What happened next was like a scene from medieval times. Her
mother, other female relatives and family friends suddenly grabbed
Lali and grappled her to the floor. Then, on cue, the strange woman
came in, like a torturer with her bag of implements.
"They held me down, and when the woman began cutting I screamed,
so my friend's sister put her hand tightly over my mouth," she
says. "I had known her and these other women all my life, and now
they were doing ... this."
The cutting often results in life-threatening complications such
as septicaemia, haemorrhaging or cysts, but in this respect Lali
was fortunate. Outwardly, at least, she quickly recovered and
returned to school, too frightened and ashamed to tell her teachers
and friends about her ordeal.
However, the legacy of the atrocity inflicted on her when she
was 11 years old will always remain. When a marriage is arranged
for her, sex will be a painful duty to be endured.

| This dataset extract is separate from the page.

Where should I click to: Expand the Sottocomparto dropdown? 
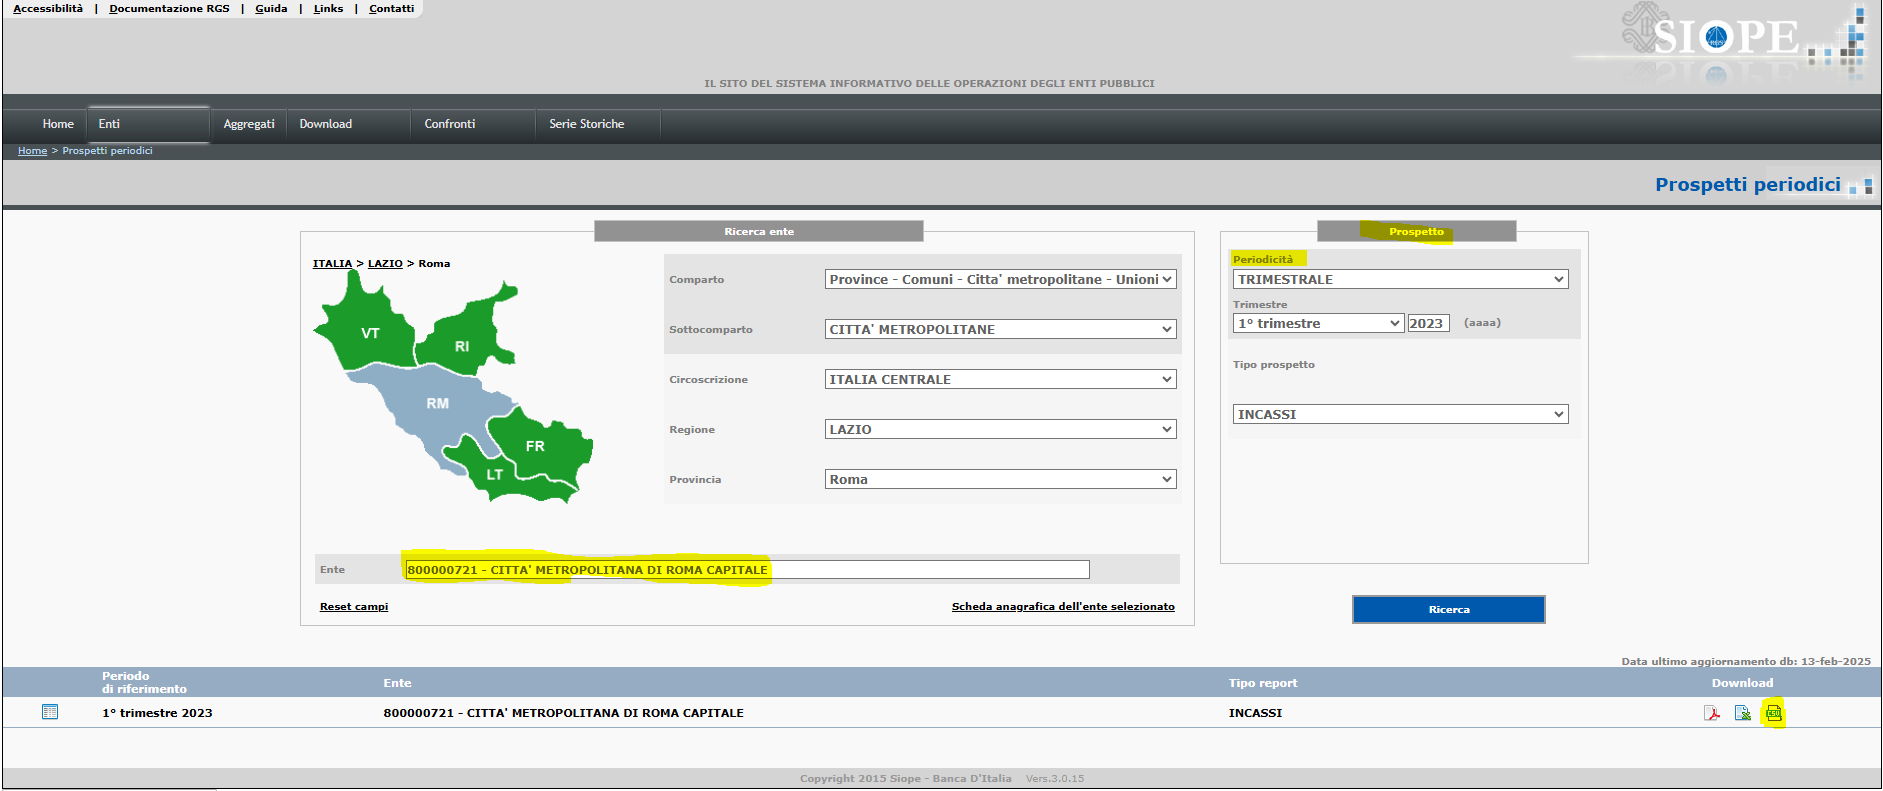1000,330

If she is lucky enough to avoid the pre-natal complications
frequently caused by genital mutilation and have children, she will
almost certainly have to undergo a Caesarean section.

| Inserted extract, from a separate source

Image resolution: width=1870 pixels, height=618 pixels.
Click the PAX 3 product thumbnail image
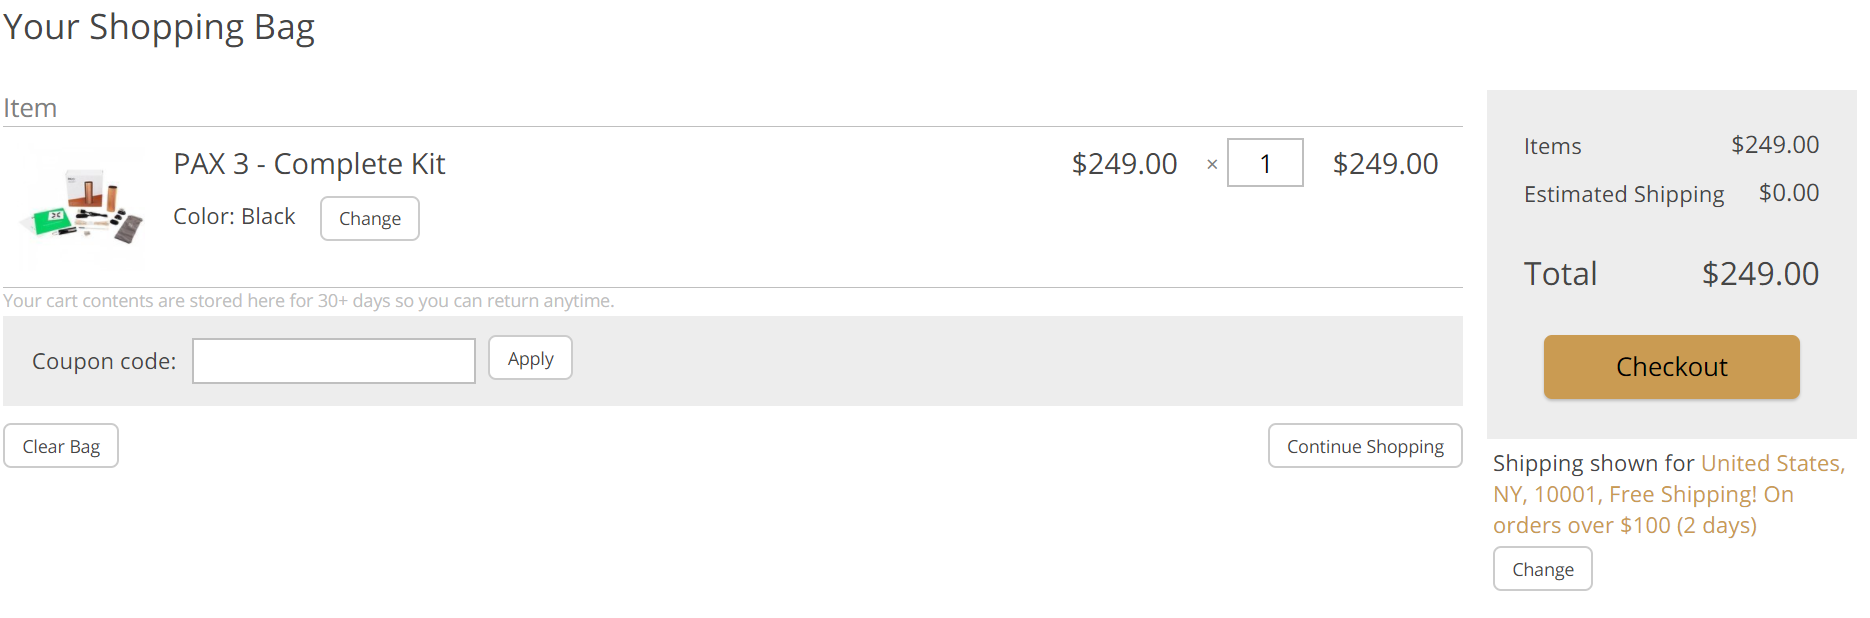83,207
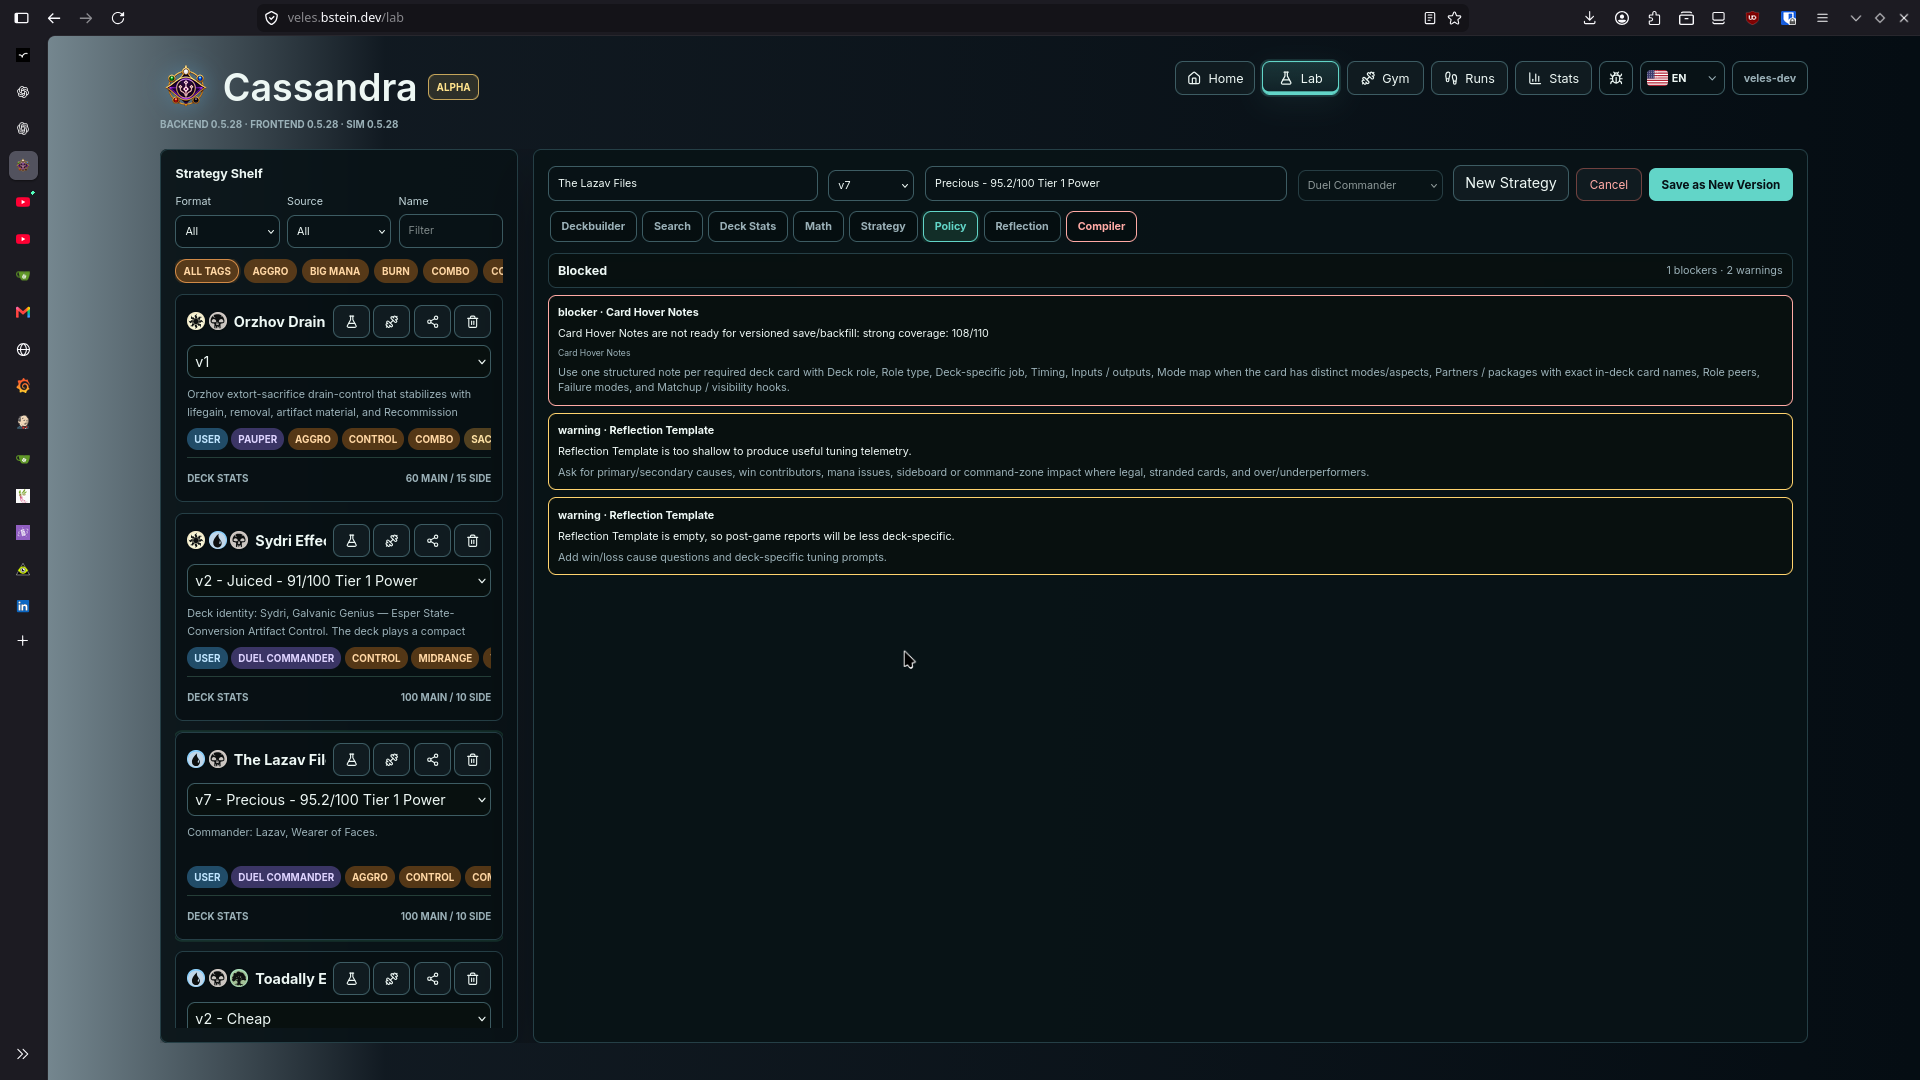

"It is the most traumatic rite of passage," says Comfort Mohmoh,
a doctor who runs a Well Woman Clinic at London's St Thomas'
Hospital and has performed a number of successful operations to
reverse genital mutilation - a procedure possible only in less
severe cases. She sees from 400 to 500 cases a year.
"These women get abdominal pains, backache, extremely painful
periods, recurring urinary infections and, inevitably, a great deal
of pain during intercourse."
Lali is already encountering some of these physical problems,
yet in some ways the emotional and psychological damage is even
worse.
"What happened to me has totally broken my trust in the women I
loved," she told us. "I didn't believe my mother could let this
happen. My love for her has changed.
"It hurt so much. I would never let my children suffer this. I
don't believe this is right. It's a stupid, old-fashioned custom.
Why can't we forget it?"
This alienation between mothers and daughters, of course, is
another subtle way in which the practice subjects African women to
male authority. Among the many otherwise educated and reasonable
British-African men we spoke to, however, few were willing to call
a halt.
With breathtaking sadism, their attitude was summed up by one
man during an internet chat forum for Somalis living in Britain.

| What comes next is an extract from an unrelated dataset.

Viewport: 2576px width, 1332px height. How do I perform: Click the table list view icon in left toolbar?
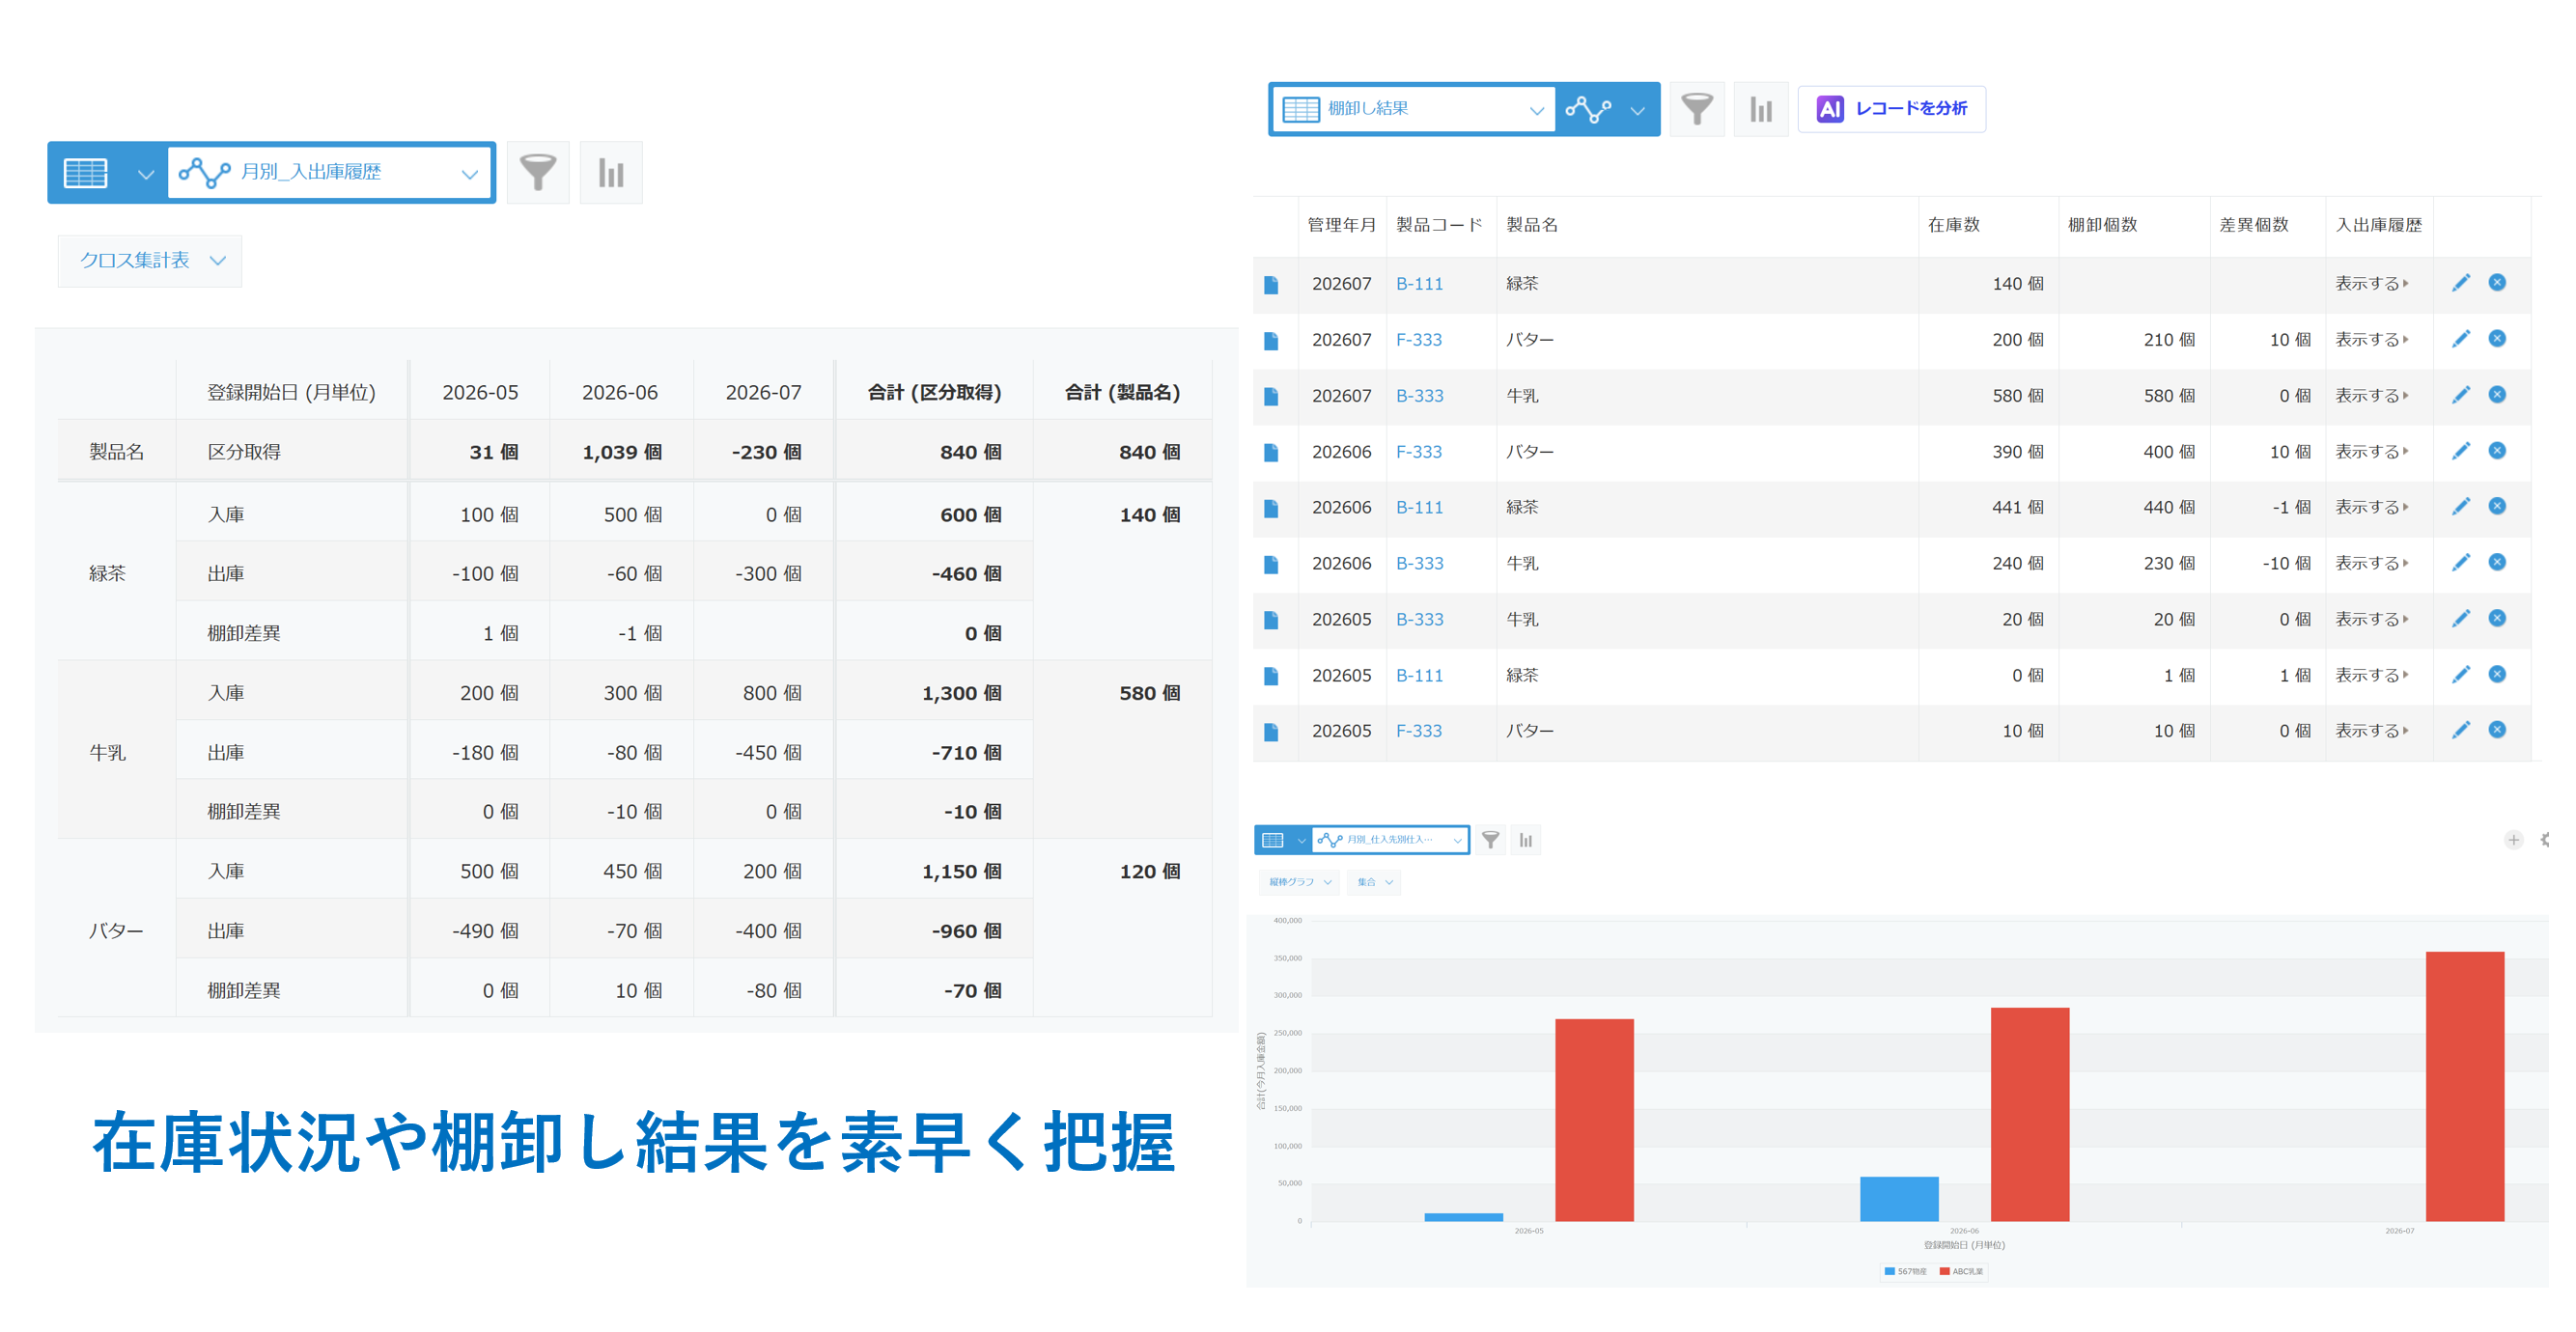click(x=86, y=173)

"They should get their kintirs [Somalian for clitoris] cut off if
they can't control their passions," was his message to liberated
female compatriots.
One lone voice was Asif, a 26-year-old Somali mechanic who came
to London at 15 - though his reasoning was hardly reassuring.
"We call these girls 'table-tops' because they are like wood,"
he told us. Rapping his fist on the table, he added: "Who wants to
make love to this? I would never allow this to happen to my
daughters."
As Detective Inspector Hamilton has discovered, however, he is
very much in the minority. "I met one group of Somalis and got the
message that cutting was even stronger here than in Somalia," she
says. "Here, it seems, they feel the need to keep their traditions
going.
"But detection is very difficult. If somebody rings and tells us
a girl has been subjected to it, how do you check that? Especially
when the family seem quite reasonable and say they don't believe in
it, but refuse permission for the children to be medically
examined."
Perhaps we should take a lead from France, whose methods of
prevention have been strengthened following a landmark case in
1999, when a woman of West African origins was jailed for eight
years for cutting 48 young children.
Now all French children of African background are closely
scrutinised by social workers and doctors during infancy, and any
abnormal behaviour or prolonged absence from school is immediately
investigated.
It is also considered a duty of French doctors to examine any
ethnic African girls they suspect have been mutilated and, waiving
usual patient confidentiality rules, report their parents to the
police if their suspicions are confirmed.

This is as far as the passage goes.